Madam Speaker, I would like to congratulate you on your position as Acting Speaker of the House. It is an honourable position, which I am sure you know. We extend our thanks to you in advance for your impartiality, your fairness and the important role which you will play in keeping us all in order and on topic.
With respect to the topic today, we have been spending quite a bit of time on this side of the House talking about justice issues. Today I was able to table a private member's bill which deals with a problem in my riding, joy riding. Other members of the Reform Party have tabled an alternative legislative package for Canadians to consider when they see what it was the Liberals did not do on justice issues and what the Reform Party would like to do and would do if and when it has the chance to form the federal government.
In August when the justice minister was before the bar association she spent some time detailing her priorities for the coming session. She said that her priorities were changes to the Young Offenders Act, that she would toughen it up and make it tighter. She said that she would deal with Canadians' concerns that the Young Offenders Act has become a leaking sieve rather than a catch basin which would look after our justice problems.

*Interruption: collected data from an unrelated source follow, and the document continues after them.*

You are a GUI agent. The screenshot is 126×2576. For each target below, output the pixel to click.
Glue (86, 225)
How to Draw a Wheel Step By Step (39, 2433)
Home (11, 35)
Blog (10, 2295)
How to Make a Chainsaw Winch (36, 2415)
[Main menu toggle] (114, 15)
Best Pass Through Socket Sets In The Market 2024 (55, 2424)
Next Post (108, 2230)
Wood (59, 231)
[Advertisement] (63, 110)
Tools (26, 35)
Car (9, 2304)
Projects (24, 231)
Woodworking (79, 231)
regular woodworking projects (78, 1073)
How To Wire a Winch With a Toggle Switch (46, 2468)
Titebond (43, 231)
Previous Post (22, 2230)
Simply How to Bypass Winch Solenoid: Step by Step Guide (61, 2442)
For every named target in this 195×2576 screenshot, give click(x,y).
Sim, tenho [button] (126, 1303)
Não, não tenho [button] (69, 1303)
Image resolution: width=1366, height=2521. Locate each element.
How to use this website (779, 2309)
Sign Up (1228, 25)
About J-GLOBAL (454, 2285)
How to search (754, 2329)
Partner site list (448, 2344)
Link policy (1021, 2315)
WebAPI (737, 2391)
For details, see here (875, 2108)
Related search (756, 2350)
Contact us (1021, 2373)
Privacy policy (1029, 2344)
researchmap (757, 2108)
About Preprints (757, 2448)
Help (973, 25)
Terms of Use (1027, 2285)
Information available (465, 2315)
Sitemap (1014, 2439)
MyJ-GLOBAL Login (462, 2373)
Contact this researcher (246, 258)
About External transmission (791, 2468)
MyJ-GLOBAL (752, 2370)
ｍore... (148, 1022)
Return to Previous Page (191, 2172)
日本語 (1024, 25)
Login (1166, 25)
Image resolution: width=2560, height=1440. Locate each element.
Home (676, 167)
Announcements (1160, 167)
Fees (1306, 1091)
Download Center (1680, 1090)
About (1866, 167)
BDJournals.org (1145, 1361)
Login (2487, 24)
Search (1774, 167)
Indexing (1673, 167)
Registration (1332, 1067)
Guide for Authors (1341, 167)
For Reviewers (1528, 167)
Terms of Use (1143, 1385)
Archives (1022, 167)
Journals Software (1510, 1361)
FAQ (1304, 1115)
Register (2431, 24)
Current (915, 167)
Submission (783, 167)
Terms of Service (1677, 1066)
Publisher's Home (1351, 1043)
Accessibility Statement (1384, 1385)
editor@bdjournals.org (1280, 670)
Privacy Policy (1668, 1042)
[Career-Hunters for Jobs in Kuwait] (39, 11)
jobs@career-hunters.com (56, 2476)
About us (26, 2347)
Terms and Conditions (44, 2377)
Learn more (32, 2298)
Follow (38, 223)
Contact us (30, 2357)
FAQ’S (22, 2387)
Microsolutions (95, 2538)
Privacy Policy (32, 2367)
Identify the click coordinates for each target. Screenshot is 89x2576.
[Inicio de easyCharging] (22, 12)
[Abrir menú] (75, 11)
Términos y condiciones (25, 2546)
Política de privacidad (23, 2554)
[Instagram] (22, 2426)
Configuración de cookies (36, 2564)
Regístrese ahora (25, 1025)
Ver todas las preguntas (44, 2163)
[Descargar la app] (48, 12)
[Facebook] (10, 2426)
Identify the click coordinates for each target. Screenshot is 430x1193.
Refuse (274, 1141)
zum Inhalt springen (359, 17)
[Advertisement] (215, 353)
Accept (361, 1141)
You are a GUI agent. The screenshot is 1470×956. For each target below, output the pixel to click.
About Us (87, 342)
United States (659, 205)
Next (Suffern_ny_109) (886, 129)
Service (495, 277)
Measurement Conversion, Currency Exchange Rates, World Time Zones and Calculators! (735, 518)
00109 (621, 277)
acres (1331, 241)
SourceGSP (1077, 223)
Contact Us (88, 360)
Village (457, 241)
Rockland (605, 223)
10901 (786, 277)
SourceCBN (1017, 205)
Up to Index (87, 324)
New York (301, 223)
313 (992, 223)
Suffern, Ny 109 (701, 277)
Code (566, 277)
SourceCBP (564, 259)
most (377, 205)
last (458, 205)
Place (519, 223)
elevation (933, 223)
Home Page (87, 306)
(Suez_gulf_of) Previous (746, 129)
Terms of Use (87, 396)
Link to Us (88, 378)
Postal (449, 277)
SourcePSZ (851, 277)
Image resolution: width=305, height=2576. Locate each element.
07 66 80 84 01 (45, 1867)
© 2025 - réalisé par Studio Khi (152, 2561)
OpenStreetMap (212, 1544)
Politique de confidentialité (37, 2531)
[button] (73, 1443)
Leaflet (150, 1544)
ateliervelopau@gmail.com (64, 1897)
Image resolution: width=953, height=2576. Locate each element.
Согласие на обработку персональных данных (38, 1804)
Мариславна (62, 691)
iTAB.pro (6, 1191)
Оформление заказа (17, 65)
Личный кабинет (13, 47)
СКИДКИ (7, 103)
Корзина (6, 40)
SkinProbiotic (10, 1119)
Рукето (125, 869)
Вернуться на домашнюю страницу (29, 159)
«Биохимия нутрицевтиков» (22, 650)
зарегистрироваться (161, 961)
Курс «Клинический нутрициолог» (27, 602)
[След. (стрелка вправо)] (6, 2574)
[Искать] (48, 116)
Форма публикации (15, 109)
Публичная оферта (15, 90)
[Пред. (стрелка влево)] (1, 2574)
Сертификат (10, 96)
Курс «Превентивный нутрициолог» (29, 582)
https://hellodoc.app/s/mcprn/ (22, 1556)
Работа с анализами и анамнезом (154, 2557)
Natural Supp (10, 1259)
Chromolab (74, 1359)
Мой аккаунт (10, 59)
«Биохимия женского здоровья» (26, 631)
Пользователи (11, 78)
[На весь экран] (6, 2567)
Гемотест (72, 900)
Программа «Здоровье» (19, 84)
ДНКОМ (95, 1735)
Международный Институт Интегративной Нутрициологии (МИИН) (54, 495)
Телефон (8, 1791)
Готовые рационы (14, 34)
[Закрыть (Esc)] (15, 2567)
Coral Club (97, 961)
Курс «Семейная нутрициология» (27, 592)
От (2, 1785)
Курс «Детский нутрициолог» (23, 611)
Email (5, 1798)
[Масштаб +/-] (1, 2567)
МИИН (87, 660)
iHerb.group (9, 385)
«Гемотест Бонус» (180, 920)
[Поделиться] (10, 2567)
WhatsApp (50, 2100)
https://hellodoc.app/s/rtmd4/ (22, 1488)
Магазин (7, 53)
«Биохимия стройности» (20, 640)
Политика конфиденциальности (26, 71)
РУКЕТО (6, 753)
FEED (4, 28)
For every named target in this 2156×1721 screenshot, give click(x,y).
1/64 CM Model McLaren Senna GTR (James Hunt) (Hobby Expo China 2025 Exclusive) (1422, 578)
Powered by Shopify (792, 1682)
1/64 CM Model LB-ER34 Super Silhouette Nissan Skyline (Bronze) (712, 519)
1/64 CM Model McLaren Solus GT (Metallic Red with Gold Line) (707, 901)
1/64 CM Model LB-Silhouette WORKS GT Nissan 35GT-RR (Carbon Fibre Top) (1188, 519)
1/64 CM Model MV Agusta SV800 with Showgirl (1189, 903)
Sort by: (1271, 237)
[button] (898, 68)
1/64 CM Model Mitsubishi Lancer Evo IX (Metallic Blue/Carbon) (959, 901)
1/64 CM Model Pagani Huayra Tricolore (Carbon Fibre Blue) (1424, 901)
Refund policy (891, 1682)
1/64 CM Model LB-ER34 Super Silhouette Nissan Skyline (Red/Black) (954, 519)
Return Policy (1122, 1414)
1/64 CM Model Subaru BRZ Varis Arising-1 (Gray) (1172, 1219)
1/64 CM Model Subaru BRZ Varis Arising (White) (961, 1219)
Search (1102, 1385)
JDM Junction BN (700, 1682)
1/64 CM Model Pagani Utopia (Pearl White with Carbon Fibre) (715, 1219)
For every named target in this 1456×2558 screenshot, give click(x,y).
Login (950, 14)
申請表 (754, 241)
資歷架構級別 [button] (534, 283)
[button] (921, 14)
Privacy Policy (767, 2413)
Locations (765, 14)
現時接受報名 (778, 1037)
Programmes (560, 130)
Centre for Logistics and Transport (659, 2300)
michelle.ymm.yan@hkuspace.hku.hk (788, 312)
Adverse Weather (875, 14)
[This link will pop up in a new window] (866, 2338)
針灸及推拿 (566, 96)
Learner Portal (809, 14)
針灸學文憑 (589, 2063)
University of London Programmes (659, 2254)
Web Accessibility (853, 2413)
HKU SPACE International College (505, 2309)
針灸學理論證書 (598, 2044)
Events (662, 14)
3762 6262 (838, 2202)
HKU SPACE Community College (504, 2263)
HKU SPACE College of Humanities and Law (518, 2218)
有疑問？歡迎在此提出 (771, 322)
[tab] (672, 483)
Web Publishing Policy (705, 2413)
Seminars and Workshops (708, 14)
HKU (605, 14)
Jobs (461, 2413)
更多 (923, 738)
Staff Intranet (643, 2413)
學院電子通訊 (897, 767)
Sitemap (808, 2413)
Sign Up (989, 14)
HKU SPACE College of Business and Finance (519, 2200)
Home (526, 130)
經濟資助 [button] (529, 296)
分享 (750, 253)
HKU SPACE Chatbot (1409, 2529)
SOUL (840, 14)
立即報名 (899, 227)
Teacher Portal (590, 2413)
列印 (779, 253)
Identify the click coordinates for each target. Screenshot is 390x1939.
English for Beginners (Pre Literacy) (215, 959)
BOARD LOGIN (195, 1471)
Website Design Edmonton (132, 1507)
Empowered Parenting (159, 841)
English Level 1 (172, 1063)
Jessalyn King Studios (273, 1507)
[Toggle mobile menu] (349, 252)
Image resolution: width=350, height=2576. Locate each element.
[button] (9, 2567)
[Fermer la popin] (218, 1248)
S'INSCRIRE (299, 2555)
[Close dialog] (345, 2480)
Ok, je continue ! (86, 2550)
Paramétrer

She said she was going to get tough on the parole system. She said she would look after the people who are slipping through the cracks and being released when they should not be.
She said she would deal with violent crime. She said she would find ways to take violent criminals off the street and out of society and that public safety would be the number one concern.
Last, I remember her saying clearly that she was going to deal with victim rights.
None of those things are in the throne speech. That is why the Reform Party today has spent a good deal of its time questioning the government about its priorities and about its sincerity in dealing with the issues that the new justice minister said in August were going to be the priorities of this government. That is why we see the alternative package.
The Reform member who just spoke gave a global picture of what is wrong with the justice system. He talked about the theoretical problems, the problems that will plague the government until it fixes them. He also talked about some of the principles which guide us.
I know he has extensive personal experience in the field. This is not simply a theoretical exercise for him. He has experience dealing with juveniles, working in the justice system, and he has some expertise and some inside knowledge of what needs to be fixed in the justice system.
I wonder if the hon. member would like to expand a bit more on his thoughts on what needs to be done, with some specificity, so that we can take those ideas to heart, knowing his expertise.